Okay, UBS pays an additional $3.4 million to redeem the junk. But still, the whole thing seems hardly worth the bother.
Auction-rate securities are sold mainly to institutions—and, yes, cities, towns—and the wealthy.
And while crooked sales practices are not to be countenanced – a UBS executive, according to The New York Times, called the $300 billion market a “complete loser,” even as the bank pitched the product as short-term, liquid, and safe – I’m anxious to hear much more about deceptive sales practices in the trillions-of-dollars mortgage market, particularly in the subprime space, which cranked out $600 billion worth of toxins in 2006 alone, one fifth of all mortgages. This is the stuff underneath the auction-rate problems, and every other problem in the financial sector.
Who remembers Ameriquest?
Still, The Wall Street Journal has a very nice story about an auction-rate salesman at Credit Suisse – those cagey Swiss bankers again—gone missing, authorities believe in Bulgaria.
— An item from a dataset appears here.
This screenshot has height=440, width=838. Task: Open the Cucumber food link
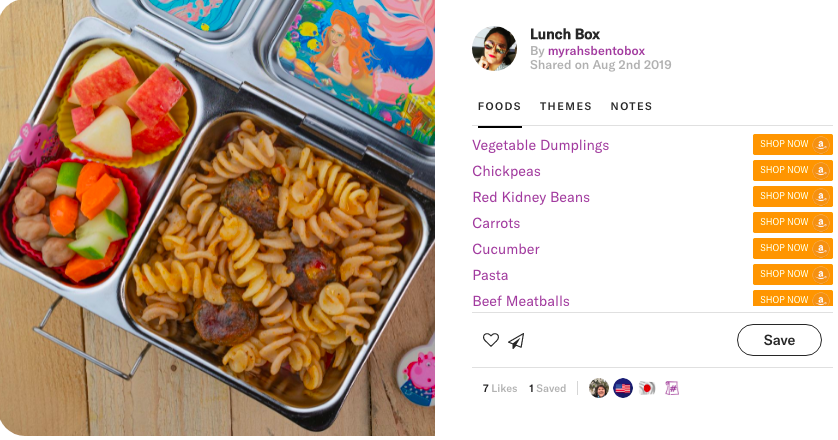coord(506,249)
Here’s the best line, about the missing salesman, Julian Tzolov:
In his early days in the U.S., he struggled financially. In 1994 Mr. Tzolov filed for personal-bankruptcy protection over $7,000 in credit-card debt due to “financial difficulties and lack of support from my parents.”
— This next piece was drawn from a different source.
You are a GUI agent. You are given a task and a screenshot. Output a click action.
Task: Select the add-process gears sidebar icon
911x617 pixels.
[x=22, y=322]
Blame it on your mom. Nice.
In economic news…
Indicators are basically pointing down; no news there. There is no joy in Mudville, as Starbucks continues its struggles. The Los Angeles Times says the bankruptcy of department-store chain Mervyn’s (pronounced ‘MOYvins” here in Brooklyn) is hurting malls. Housing continues to get crushed in California, Britain, even Northern Ireland.
And now hotels are heading for a fall.
Disney, though, mystifies tea-leaf readers with a strong quarter, buoyed, according to The Journal, by revenue and profit growth at its theme parks, which, as anybody who’s been to one of them knows, can suck dollars from a tourist with Oreck-like force.
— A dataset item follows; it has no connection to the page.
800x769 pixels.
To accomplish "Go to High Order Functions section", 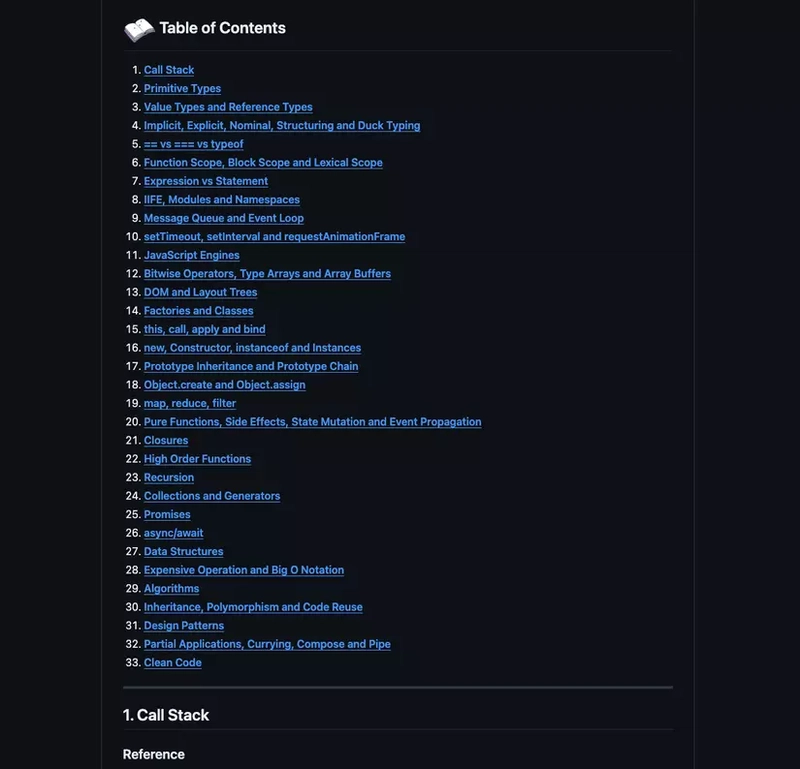I will [x=197, y=459].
The Financial Times emphasizes, however, that the company’s cable performance was the real driver of Disney’s good quarter.
Much ado
The Journal makes a big deal of two stories that probably don’t merit it:
A deal by an American sports marketing company in China is treated like V-E Day.
As is a probe of the community group, Acorn, over concerns that it is mixing housing and voter registration work, which helps Democrats:
Democrats on Capitol Hill have helped to steer millions of dollars in housing and other grants from the federal government toward Acorn and groups like it. The groups must qualify and compete for the money, which is typically doled out from the federal government to states and municipalities. The housing package includes a new, permanent source of affordable-housing money that congressional Democrats and grass-roots groups have sought for years. The Affordable Housing Trust Fund and the Capital Magnet Fund will be funded by a tax on mortgages backed by Fannie Mae and Freddie Mac, the government-sponsored mortgage titans.
But in the scheme of things we are not talking about a lot of money.
That tax eventually will channel upwards of $600 million annually in grants for developing and restoring housing, mostly as low-income rentals, available to Acorn and other groups.
And here are the kind of numbers were talking about for Acorn:
Last year, as the housing crisis worsened, Acorn Housing raised $7.7 million, of which $2.8 million, or 36%, was from the government, according to a return supplied by the housing group.
It’s about journalistic priorities, is all.
And finally…
Bloomberg is helpfully keeping track of subprime write-downs and gives us the latest in this morning’s story about Deutsche Bank’s latest:
The collapse of the U.S. subprime mortgage market has led to $476 billion of credit losses and writedowns at financial institutions globally, data compiled by Bloomberg show.